Last week, Olivier  returned home from a long stay in Ashford Hospital and together we have struggled with the news that the chemotherapy which seemed to show promise in July has become ineffective.   It happened on the day he was scheduled to have his last chemotherapy treatment and we had planned to stay in a hotel in the evening to celebrate. Instead, he didn’t have the treatment and he was hospitalised. Intense pain heralded this turn-around and instead of strolling along one of Adelaide’s glorious beaches hand in hand as we had planned, I have had to learn how to give my lovely Frenchman morphine injections.  It is amazing how easily I have slipped into the unfamiliar role of carer.

Now it is November, “Movember month’’ the Cancer Council of Australia’s initiative to raise funds for prostate cancer and my son Tyson is growing a black, bushy  moustache to support the cause.  The least I can do is return to the keyboard and tell you how this deadly disease has invaded our lives over  the last three months .

Friday last week, Olivier was discharged from hospital after four days of radiotherapy and we celebrated with afternoon tea at the home of good friends Danny and Helena Kotazek.  They have a strong connection to the situation as their son, Dushan is the head oncologist at Tennyson Centre for cancer treatment, but he is not treating Olivier because he does not treat family or friends.

We sat together and I listened as the old friends spoke in French and we dined on pumpkin soup spiced with ginger and helped ourselves to a plate filled with delicious French pastries from The Red Door bakery down the road in Croydon.

“He is a French patissiere,’’ Helena told us proudly.

It was a delicious event, shared with their daughter Eva, who came to visit Olivier.

Yet,  Monday began with a home visit from “prof’’ the palliative care expert, Professor Ian Maddocks, who had seen Olivier in hospital.   Had we wanted to dwell in the land of denial, he was not the right audience.

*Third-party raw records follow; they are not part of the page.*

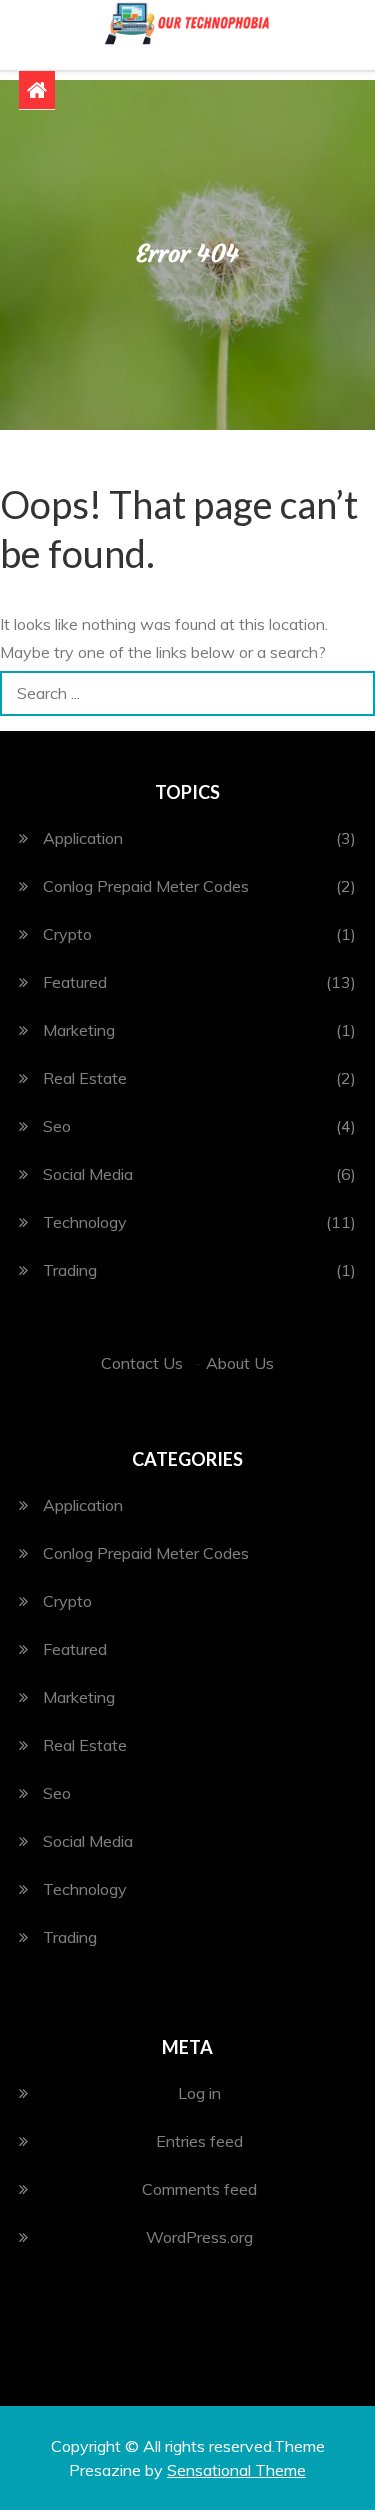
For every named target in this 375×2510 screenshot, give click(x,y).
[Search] (352, 693)
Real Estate (85, 1078)
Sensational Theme (236, 2470)
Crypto (67, 934)
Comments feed (199, 2189)
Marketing (79, 1030)
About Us (240, 1363)
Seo (57, 1126)
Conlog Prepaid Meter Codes (146, 886)
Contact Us (142, 1363)
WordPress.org (199, 2237)
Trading (70, 1270)
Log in (199, 2093)
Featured (75, 982)
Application (83, 838)
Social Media (88, 1174)
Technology (85, 1222)
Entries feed (199, 2141)
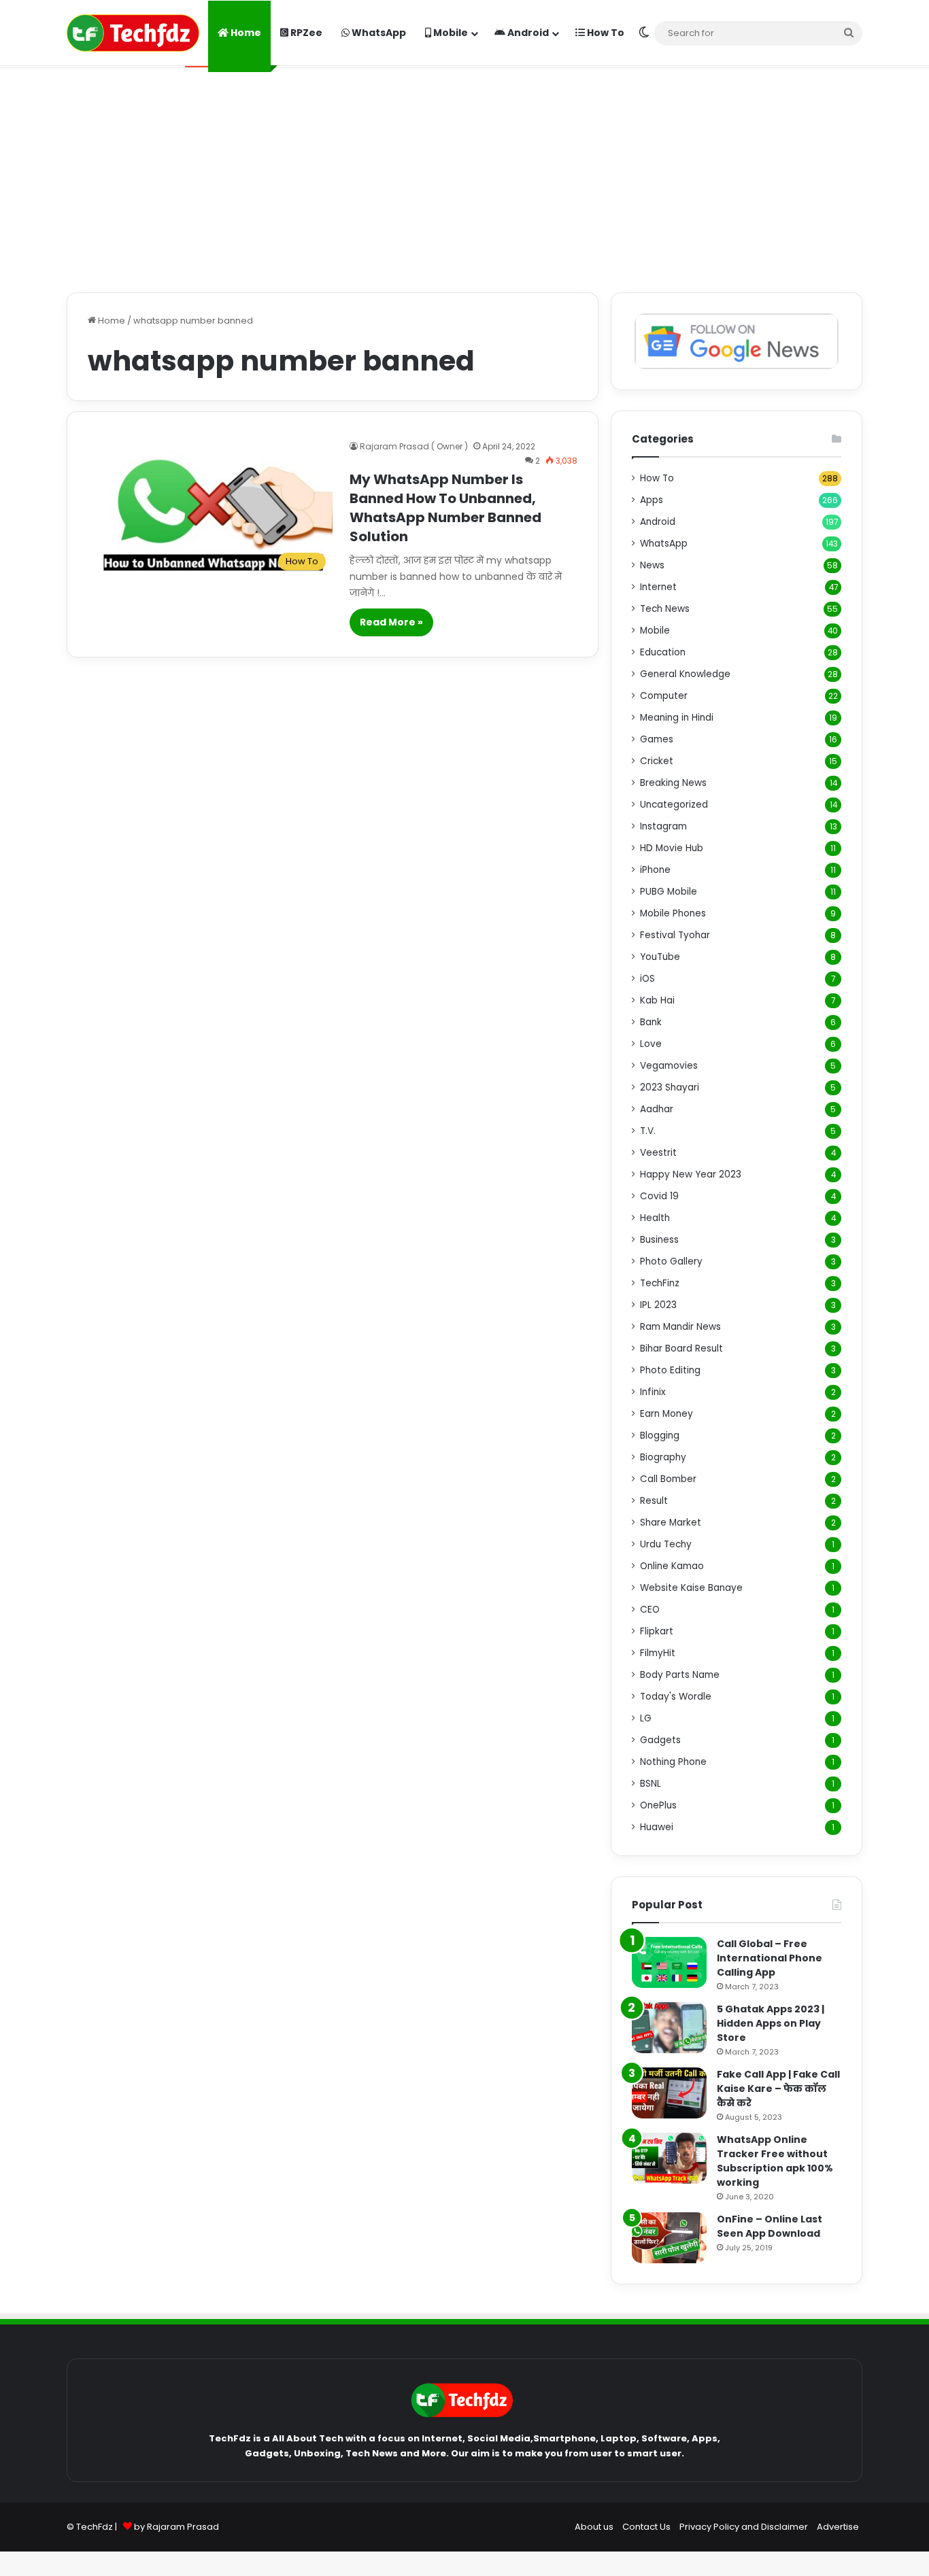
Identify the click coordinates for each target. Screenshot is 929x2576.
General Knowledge (685, 674)
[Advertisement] (464, 177)
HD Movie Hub (671, 848)
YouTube (660, 956)
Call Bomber (668, 1479)
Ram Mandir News (680, 1326)
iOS (647, 978)
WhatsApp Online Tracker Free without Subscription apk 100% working (775, 2161)
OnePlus (658, 1805)
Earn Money (666, 1413)
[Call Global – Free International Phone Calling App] (669, 1962)
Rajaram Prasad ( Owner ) (414, 446)
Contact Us (646, 2526)
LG (646, 1718)
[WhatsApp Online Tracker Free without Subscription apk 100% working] (669, 2158)
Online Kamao (672, 1566)
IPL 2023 (658, 1305)
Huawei (656, 1827)
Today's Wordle (675, 1696)
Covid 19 (659, 1196)
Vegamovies (669, 1065)
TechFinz (659, 1283)
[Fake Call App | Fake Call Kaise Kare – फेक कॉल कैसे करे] (669, 2092)
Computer (664, 695)
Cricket (656, 761)
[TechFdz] (133, 33)
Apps (651, 500)
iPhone (655, 869)
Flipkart (656, 1631)
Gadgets (660, 1740)
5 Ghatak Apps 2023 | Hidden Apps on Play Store (770, 2023)
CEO (650, 1609)
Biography (663, 1457)
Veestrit (658, 1152)
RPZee (305, 32)
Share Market (670, 1522)
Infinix (653, 1392)
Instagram (663, 826)
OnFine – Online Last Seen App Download (769, 2226)
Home (245, 32)
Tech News (665, 608)
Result (654, 1500)
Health (655, 1218)
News (652, 565)
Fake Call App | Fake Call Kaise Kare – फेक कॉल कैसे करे (778, 2088)
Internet (658, 587)
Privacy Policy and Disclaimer (743, 2526)
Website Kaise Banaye (691, 1587)
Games (656, 739)
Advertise (838, 2526)
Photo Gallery (671, 1261)
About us (594, 2526)
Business (659, 1239)
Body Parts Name (680, 1674)
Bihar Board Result (681, 1348)
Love (651, 1043)
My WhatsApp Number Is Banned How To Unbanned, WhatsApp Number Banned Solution (445, 508)
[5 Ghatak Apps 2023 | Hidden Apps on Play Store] (669, 2027)
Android (527, 32)
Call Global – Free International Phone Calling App (769, 1958)
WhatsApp (378, 32)
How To (604, 32)
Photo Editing (670, 1370)
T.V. (648, 1130)
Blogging (659, 1435)
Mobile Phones (673, 913)
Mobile (449, 32)
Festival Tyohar (675, 935)
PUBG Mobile (668, 891)
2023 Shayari (669, 1087)
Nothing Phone (673, 1761)
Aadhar (656, 1109)
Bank (651, 1022)
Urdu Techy (666, 1544)
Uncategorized (674, 804)
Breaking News (673, 782)
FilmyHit (657, 1653)
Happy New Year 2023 (690, 1174)
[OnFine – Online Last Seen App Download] (669, 2237)
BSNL (650, 1783)
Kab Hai (657, 1000)
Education (663, 652)
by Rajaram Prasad (176, 2526)
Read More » (391, 622)
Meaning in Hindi (676, 717)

Instead, he ordered RDNS services to the house to help continue the pain management forged in hospital.  Olivier could not be in kinder hands. Professor Maddocks is the architect of palliative care, pain management for life limiting disease, and has devoted his life to alleviating suffering.

Ten months after husband Olivier was diagnosed with advanced prostate cancer – we have  been faced with the reality of planning for his palliative care.

So this is the week Donna, the RDNS nurse begins to call and the week the occupational therapist comes and assesses the home recommending independent living aids for Olivier. This is the week, he has become more disabled on his left side and it is the week he decides to use a walking stick.

“Well, they say I’m a chalkie, so I can’t fall, can I?’’ he says.

It is now four months since we were first told darling Oli was dying and we are so thankful for the medical technology – the chemotherapy – which has scrounged enough time for us to move (on September 27) and settle so comfortably into our new home.

Today we entertain another eminent professor – Ross McClelland, who is the newly-appointed head of prostate cancer research at the Flinders University’s $200 million Cancer education and Training unit,  which will open in 2012. He is married to former Advertiser Newspapers colleague and journalist friend, Jill Pengelley and he pops a bottle of Chandon Brut to toast our new home. However,  in retrospect, we should have also “cracked a coldie’’  for a cure for cancer from the research laboratories of the new facility.

Which brings us to the future.  Like Jimmy Stynes, who is also facing secondary bone cancer, Oli may not win this battle. But on Monday,  Olivier begins the next round. . . another regime of a different chemotherapy to try and stem the cancer once more.  It is not a cure, but, around the corner, with generous donations for research into the cause and treatment of prostate cancer, there will be a cure.